Estee Lauder plans to cut up to 3,000 more jobs, lifts annual earnings forecast
Estee Lauder on Friday raised its annual returns forecast and laid out plans to cut up to 3,000 more jobs globally as it accelerates a broad restructuring plan, sending its shares up about 11% in premarket trading.
The Clinique and M.A.C owner, which is in talks to merge with Jean Paul Gaultier-owner Puig, noted it now expects a total reduction of 9,000 to 10,000 positions, up from a prior estimate of as many as 7,000, and aims to save as much as $1.2 billion in costs.
More than 70% of the additional cuts will come from reducing department store staff roles, the enterprise commented as it shifts toward faster-growing digital and specialty retail channels.
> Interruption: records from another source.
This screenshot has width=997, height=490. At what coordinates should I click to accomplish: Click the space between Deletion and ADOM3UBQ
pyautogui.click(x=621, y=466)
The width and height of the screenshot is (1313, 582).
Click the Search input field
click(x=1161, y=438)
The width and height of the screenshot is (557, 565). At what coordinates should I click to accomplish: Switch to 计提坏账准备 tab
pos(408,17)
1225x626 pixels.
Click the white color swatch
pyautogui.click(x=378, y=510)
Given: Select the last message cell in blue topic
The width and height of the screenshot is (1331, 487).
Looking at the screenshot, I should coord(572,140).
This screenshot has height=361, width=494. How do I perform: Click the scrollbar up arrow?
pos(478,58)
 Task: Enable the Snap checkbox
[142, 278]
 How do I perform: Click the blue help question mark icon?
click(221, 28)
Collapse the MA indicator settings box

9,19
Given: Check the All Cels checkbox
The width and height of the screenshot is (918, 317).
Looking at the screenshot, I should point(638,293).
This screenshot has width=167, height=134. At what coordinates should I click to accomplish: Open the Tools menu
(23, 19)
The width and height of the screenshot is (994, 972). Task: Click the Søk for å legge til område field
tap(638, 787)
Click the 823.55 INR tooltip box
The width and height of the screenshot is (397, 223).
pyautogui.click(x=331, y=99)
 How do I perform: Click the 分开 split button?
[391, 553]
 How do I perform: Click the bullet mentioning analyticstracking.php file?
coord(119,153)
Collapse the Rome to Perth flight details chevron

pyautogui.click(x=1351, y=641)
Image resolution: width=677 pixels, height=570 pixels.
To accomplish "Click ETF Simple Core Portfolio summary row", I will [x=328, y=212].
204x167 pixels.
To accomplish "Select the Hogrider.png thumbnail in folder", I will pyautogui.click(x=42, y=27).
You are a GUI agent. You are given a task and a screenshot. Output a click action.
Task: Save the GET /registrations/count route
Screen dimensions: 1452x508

This also touches on aspects of investors.
The corporation had about 57,000 employees worldwide as of June 30, 2025, according to its latest annual filing.
Restructuring takes hold
Estee’s focus on boosting premium launches, streamlining the supply chain and ramping up innovation and marketing to strengthen growth under CEO Stephane de La Faverie’s turnaround push helped it revive sales in key luxury markets, including China and Europe, during the reported quarter.
The firm expects full-year adjusted earnings per share in the range of $2.35 to $2.45, compared with a prior forecast of $2.05 to $2.25.
It expects organic net sales growth at the high end of its prior range of 1% to 3%.
The business, noted that its current forecast , on the other handwas based on the assumption that there was no deterioration in the geopolitical landscape or related impacts, including tariffs and consumer sentiment, as well as business disruptions in the Middle East beyond May 2026.
Estee posted quarterly sales of $3.71 billion, compared with analysts’ estimates of $3.69 billion, according to data compiled by LSEG.